Like many other agricultural and retail industries, cannabis produces a lot of garbage. Over 150 million tons of waste annually, in fact. That means a lot of organic and inorganic stuff going into our soils, waters, and bodies. The mobile app cannachange is taking the problem on directly by incentivizing consumers to think about packaging waste. 

The company’s recycling program partners with dispensaries around the U.S. to dole out points for each recyclable packaging item returned and bag reused. Participating dispensaries will accept glass jars, concentrate containers, and pre-roll tubes, and other cannabis packaging made of glass, paper, plastic, aluminum, or cardboard. The only exception is vape cartridges and pens, as these cannot be recycled due to state regulations. 

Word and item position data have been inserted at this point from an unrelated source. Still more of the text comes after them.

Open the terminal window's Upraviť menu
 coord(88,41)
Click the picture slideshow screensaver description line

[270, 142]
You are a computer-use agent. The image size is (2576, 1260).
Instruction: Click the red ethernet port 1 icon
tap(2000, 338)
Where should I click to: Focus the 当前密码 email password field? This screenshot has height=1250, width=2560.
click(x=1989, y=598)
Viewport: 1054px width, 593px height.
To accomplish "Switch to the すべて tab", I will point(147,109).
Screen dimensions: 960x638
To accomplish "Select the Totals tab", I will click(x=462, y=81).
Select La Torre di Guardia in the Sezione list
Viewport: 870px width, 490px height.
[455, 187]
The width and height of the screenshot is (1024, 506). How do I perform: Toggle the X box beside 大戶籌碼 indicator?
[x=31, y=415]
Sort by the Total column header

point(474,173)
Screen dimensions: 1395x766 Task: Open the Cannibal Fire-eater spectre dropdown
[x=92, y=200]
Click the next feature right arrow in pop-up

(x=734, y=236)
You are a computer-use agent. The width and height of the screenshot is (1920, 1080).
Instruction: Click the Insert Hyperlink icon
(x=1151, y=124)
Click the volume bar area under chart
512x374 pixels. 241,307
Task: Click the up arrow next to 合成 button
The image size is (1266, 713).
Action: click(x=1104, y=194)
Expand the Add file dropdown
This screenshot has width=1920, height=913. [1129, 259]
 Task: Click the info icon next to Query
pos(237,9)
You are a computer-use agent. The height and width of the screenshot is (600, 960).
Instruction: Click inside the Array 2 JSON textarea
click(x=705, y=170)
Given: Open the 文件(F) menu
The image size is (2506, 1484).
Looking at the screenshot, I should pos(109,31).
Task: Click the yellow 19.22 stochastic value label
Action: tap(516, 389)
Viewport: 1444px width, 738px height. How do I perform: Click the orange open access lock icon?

Customers who’ve downloaded the app can aggregate points by bringing back their containers and jars. Points can then be redeemed for $5 discounts by a budtender at the time of sale. It’s a fun, gameified way to help consumers remember to make a small change that can have a big impact.

Resinate

Resinate recycles plastic containers dispensary customers return to the retailer.

Spurred to action by a documentary on plastic in the ocean and knowledge of America’s crumbling recycling infrastructure, brothers Brandon and Garrett Schwartz started Resinate to tackle the mounting waste crisis. They partner with local businesses to provide recycling solutions with help from the “Energy Pod,” a receptacle specially designed to collect plastics that would have otherwise gone into landfills. It wasn’t long after Resinate’s inception that the brothers saw the need for their pods in the weed industry.

Garrett, a cannabis patient since 2014 or so, personally experienced the piles of waste generated by purchasing flower or other medicinals. “I had a dresser drawer just packed full of little containers that I was going to figure out what to do with at some point,” he told Cannabis Business Times.

Dispensary customers, like those who shop at Hana locations in Arizona, can drop exit bags, acrylic containers, and all manner of plastics in an Energy Pod and earn a chance to win discounts on purchases. But wait, as they say, there’s more! Instead of heading to the landfill to sit for millennia, materials are made into new wholesale products made of 100% recycled plastic. In this way, the Schwartz brothers are paving a way for a circular economy in cannabis that offers the opportunity for indefinite reuse and reinvention.